» **Metin parçası**
···

SOSYALİST BİR CEPHE YARATMANIN ZORUNLULUĞU

Sınıflar mücadelesi tüm keskinliği ile devam etmektedir. İki sınıf arasındaki keskin savaşım denklemi üzerinde biçimlenen toplumsal sorun ve çelişkiler katmerleşerek büyümektedir. İnsanlığın yakın dönem tarihsel (150 yıllık zaman dilimi) süreci defalarca kez kanıtlamıştır ki sınıflar mücadelesi denkleminde cereyan eden tüm toplumsal sorun ve çelişkilerin en köklü ve ileri çözümünü bilimsel sosyalizm öğretisi ortaya koymuştur. Bilimsel sosyalizm öğretisi kendisini sadece çıktığı tarihsel süreç ile asla sınırlandırmaz. O insanlığın ve doğanın tüm gelişim evrelerinin ve üretim sürecinin birikimlerini en ileri düzeyde bayraklaştıran ve bilimsel sosyalizm manifestosuyla ileriye taşıyan bir içeriğe sahiptir. MLM biliminin sıçramalı tarihsel gelişim süreci insanlığın ve doğanın ilerlemesinde nitel adımları ifade etmektedir. Bu bilimsel zemin bugünün proleter devrimcileri tarafından ileriye doğru taşınmak zorundadır. Komünist öncünün öncesi olmakla birlikte son kongresinde ortaya koyduğu bütünlüklü ideolojik-siyasal paradigma bu bağlamda ileri nitel bir adımı ifade etmektedir.
Sınıflar mücadelesinde toplumsal sorun ve çelişkilerin çözümünde en ileri platform devrimci-sosyalist eksendir. Bu eksenin dışındaki istisnasız bütün çözüm platformları belli ileri yanlar taşısa da son tahlilde burjuva liberal düzlemin ötesine geçemeyen bir muhtevaya sahiptirler. Ki bahsini ettiğimiz platformlar beslendikleri ideolojik zemin itibari ile zaten devrimci bir çözüm paradigmasından yoksundurlar. Mevcutta gerek uluslararası gerekse de ülke gerçekliği bağlamında devrimci-sosyalist ekseninin zayıf olmasından kaynaklı bu burjuva liberal odaklar objektif olarak boy vererek toplumsal güçler üzerinde nüfuz sahibi olmaktadırlar. Devrimci-sosyalist güçlerin zayıflılığı, dağınıklığı ve ideolojik anlamda yaşadığı kırılganlıklar doğallığında bahsini ettiğimiz burjuva liberal zeminin güçlenmesini beraberinde getirmektedir. Bu eksenin tersine çevrilmesinin yegâne yolu uluslar arası ve ülke düzleminde devrimci-sosyalist güçlerin kendilerine yönelerek ve sürekli ilerleyen, değişen toplumsal çelişmelere cevap olan ve bu zemin üzerinde yaratacakları sosyalist bir eksenle mümkündür. Bu anlamda parçalı olan sosyalist güçlerin küçük burjuva grupçu kaygılardan arınarak bir araya gelmeleri ve güçlü bir sosyalist alternatif oluşturmaları devrimci bir sorumluluk ve zorunluluktur artık. İçinden geçtiğimiz tarihsel süreç ve yaşanan toplumsal gelişmeler karşısında artık devrim hareketi dar grupçu ve keyfiyetçi bir savurganlıkla hareket edemez.

···

» **Kayıt alıntıları**
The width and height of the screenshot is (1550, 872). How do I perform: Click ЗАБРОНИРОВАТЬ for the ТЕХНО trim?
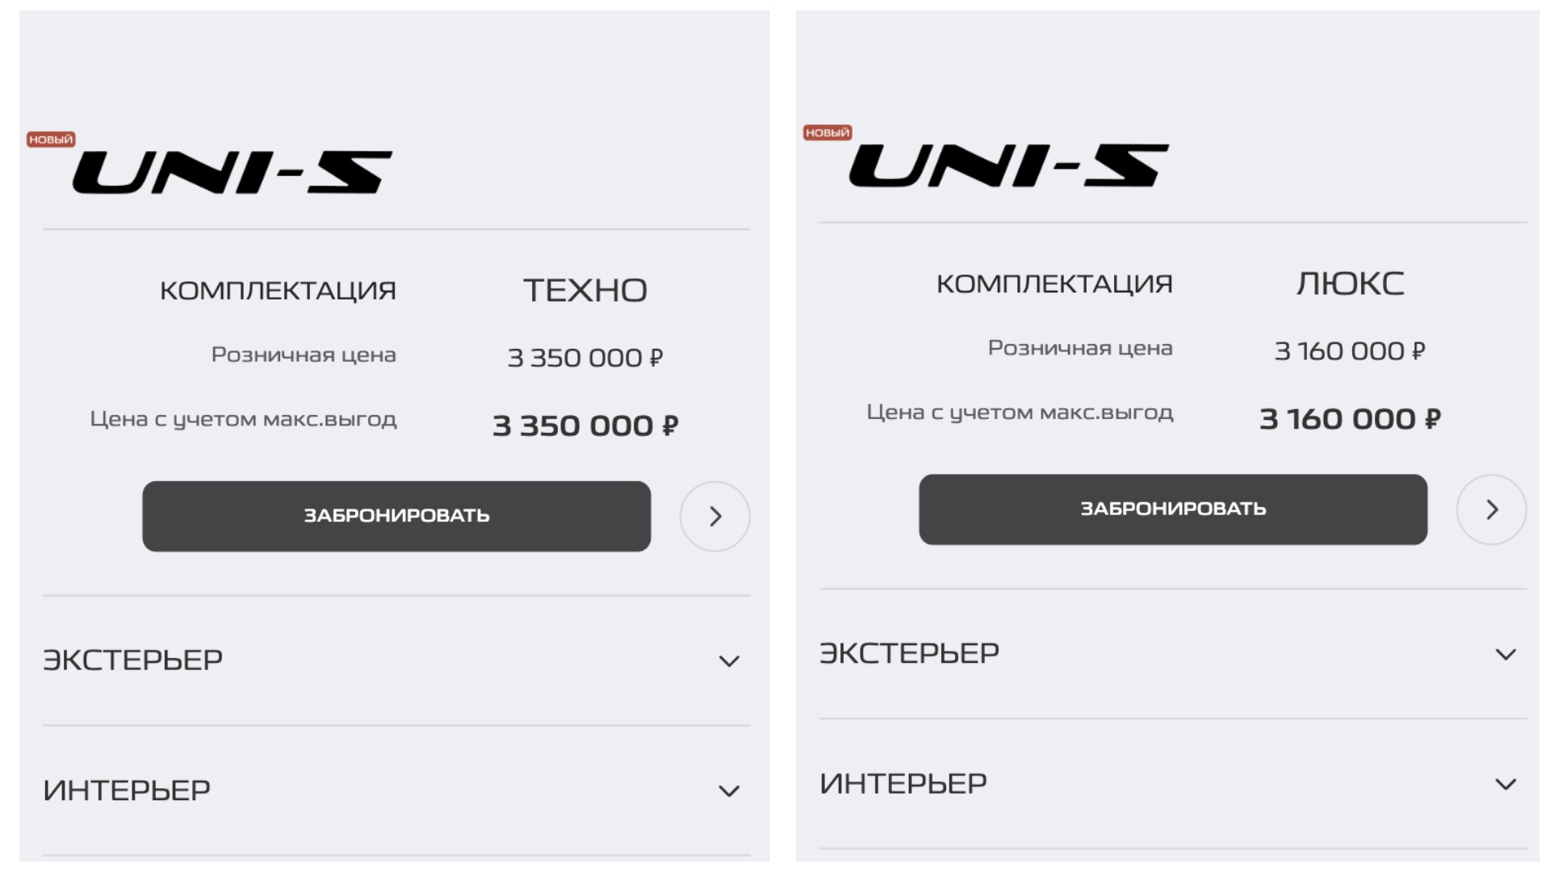pyautogui.click(x=396, y=516)
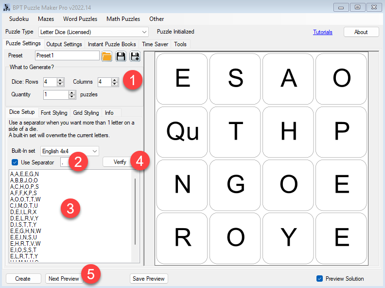Click inside the Preset name field
Image resolution: width=385 pixels, height=288 pixels.
67,56
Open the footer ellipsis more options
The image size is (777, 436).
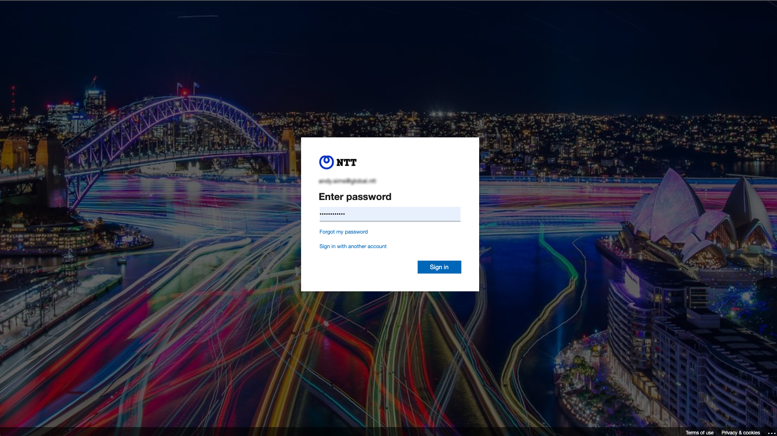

···

» **Belirtilen hedef**
Metin parçasına göre, sınıflar mücadelesinde toplumsal sorun ve çelişkilerin çözümünde en ileri platform hangisidir? Lütfen kısaca yanıtlayın.

» **Alıştırma sonucu**
Devrimci-sosyalist eksen.